- Exercise objective: From the listing below, pick out each line with the word "PLITCH".

- Material to process:

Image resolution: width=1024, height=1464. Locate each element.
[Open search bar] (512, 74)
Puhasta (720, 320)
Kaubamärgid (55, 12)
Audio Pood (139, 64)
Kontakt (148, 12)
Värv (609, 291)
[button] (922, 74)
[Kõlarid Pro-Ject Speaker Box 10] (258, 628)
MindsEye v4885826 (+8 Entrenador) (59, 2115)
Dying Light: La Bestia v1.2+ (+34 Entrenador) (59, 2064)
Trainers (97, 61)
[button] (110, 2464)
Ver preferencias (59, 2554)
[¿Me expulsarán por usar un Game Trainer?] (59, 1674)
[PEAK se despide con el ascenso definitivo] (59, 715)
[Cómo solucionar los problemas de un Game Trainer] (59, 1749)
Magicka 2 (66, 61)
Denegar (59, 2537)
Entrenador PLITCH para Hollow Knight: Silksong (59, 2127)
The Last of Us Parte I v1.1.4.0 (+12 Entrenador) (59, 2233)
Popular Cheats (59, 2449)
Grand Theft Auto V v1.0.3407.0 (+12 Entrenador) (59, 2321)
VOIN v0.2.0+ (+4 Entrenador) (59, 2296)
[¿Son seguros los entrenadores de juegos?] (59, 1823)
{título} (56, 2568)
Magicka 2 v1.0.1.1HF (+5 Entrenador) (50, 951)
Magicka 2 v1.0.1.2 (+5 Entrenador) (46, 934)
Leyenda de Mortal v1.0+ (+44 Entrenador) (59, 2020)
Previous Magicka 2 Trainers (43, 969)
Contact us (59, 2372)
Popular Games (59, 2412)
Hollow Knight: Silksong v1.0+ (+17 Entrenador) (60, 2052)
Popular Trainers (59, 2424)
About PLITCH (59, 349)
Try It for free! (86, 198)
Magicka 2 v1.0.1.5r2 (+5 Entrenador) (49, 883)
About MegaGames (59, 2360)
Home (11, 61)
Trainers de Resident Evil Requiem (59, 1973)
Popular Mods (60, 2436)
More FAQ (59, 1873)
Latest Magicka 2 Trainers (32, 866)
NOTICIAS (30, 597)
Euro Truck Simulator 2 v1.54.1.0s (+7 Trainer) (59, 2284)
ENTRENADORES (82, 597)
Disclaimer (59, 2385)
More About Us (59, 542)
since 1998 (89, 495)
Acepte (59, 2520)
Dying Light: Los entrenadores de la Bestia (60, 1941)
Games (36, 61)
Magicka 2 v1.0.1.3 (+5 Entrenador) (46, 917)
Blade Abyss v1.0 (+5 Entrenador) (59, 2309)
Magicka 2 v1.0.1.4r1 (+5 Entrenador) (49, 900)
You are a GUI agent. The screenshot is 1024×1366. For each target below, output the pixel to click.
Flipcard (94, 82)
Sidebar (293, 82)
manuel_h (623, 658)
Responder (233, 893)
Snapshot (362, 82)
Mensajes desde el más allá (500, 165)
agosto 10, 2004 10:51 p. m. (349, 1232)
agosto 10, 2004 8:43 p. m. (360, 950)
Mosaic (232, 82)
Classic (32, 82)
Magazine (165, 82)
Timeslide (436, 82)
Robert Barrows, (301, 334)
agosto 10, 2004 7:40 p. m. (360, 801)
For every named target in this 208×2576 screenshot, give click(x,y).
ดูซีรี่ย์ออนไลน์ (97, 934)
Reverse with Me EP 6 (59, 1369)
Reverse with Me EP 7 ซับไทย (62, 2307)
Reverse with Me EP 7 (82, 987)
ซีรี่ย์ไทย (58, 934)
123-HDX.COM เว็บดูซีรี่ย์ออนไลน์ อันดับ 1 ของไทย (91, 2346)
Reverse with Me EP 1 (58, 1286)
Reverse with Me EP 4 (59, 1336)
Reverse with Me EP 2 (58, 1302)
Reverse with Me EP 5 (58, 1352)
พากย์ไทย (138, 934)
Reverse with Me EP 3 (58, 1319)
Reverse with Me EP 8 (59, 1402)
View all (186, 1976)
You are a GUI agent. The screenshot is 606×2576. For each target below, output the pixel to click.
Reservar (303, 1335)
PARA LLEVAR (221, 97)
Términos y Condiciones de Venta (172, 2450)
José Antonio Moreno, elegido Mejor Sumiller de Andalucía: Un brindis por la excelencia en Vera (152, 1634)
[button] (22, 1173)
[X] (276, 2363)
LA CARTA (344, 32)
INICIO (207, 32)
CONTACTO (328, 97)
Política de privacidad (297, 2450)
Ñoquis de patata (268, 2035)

- Final answer:
Entrenador PLITCH para Hollow Knight: Silksong (59, 2127)
About PLITCH (59, 349)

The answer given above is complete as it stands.